TRY IT
A word-for-word copy of the lines below, starting at the line with "You are a computer-use agent." and ending at the last one, is what you should give. Omit every picture.
(DATA SHOWN)
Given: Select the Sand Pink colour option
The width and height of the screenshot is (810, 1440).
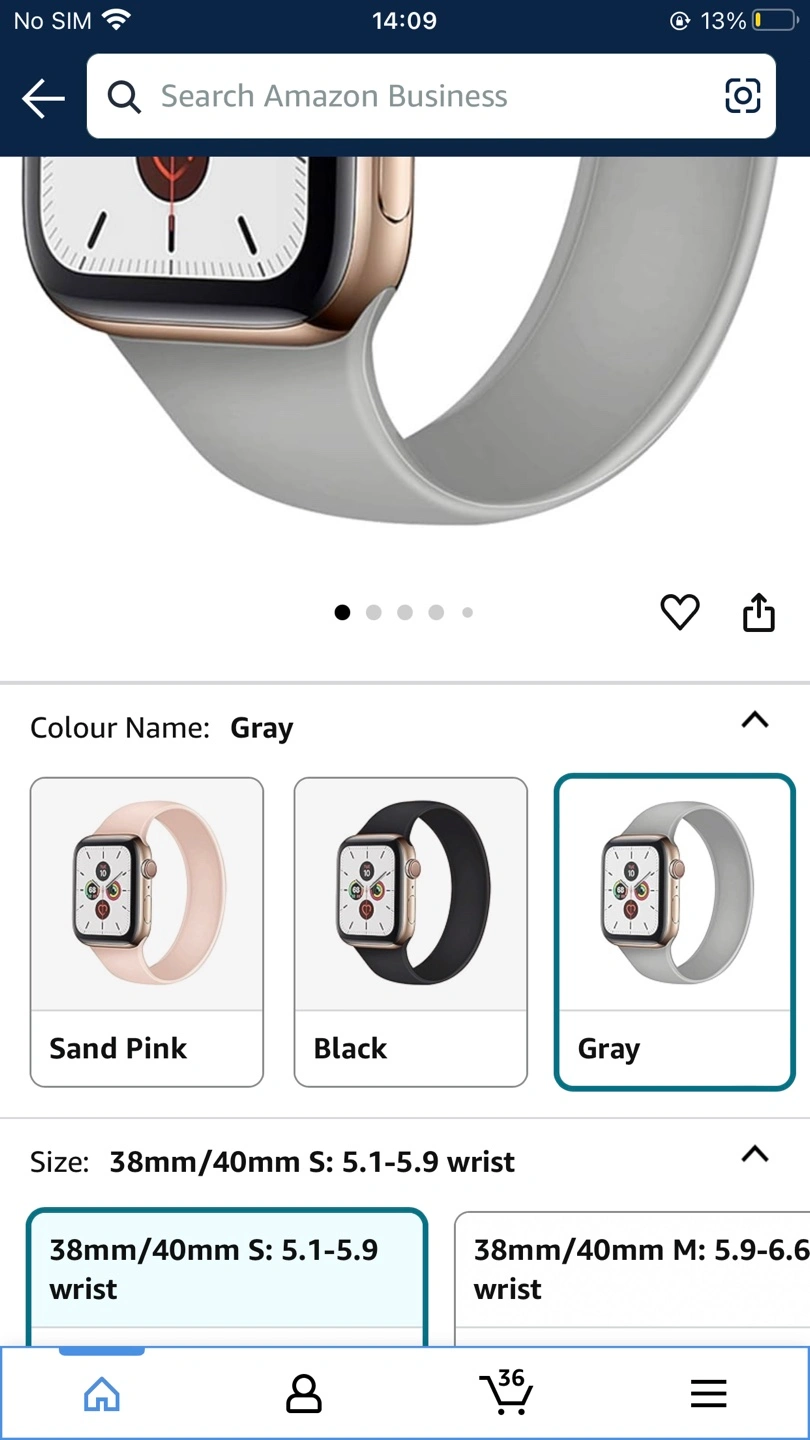Looking at the screenshot, I should tap(147, 931).
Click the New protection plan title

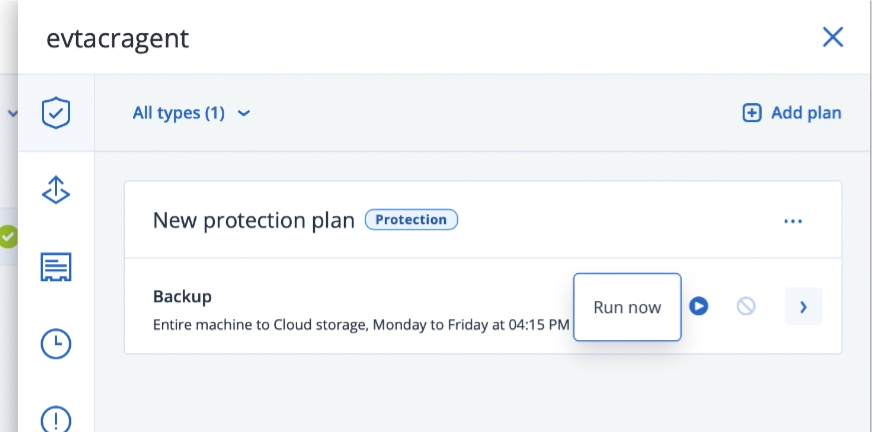point(253,220)
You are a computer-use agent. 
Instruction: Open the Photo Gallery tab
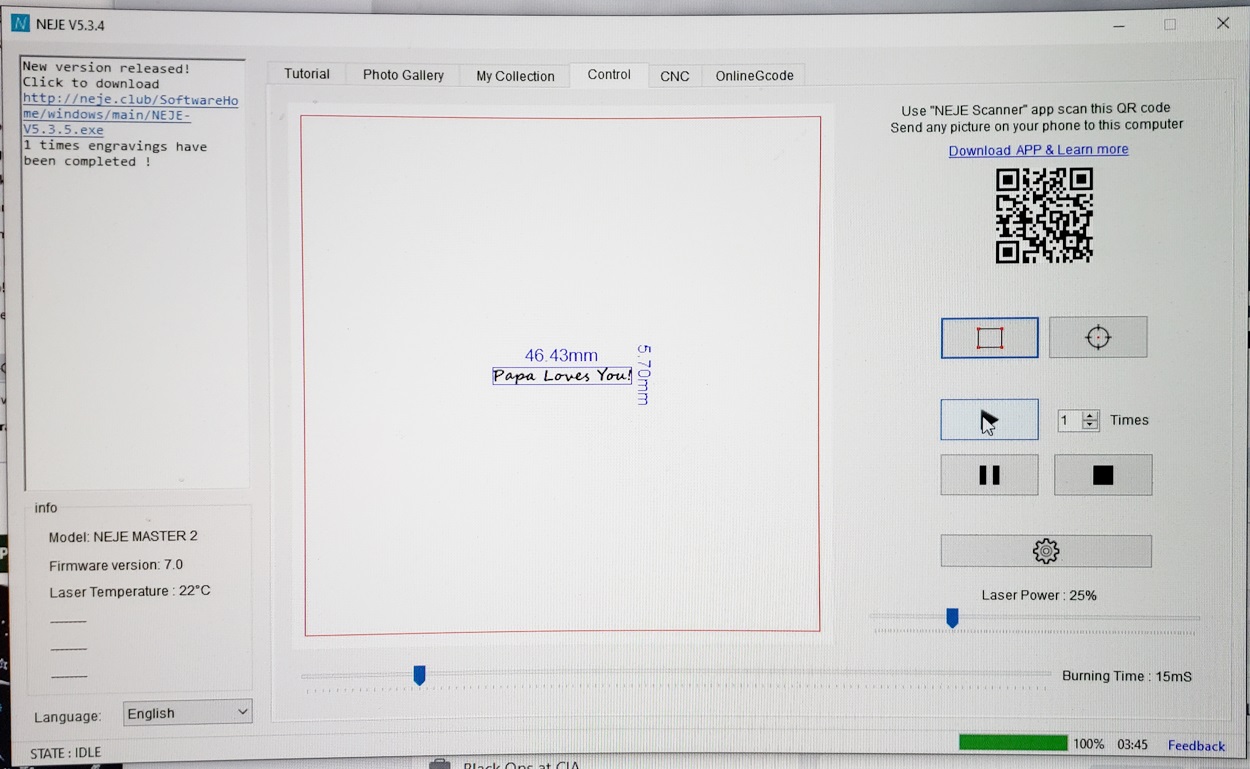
(End DATA SHOWN)
PROBLEM SOLUTION
You are a computer-use agent. 
Instruction: Open the Photo Gallery tab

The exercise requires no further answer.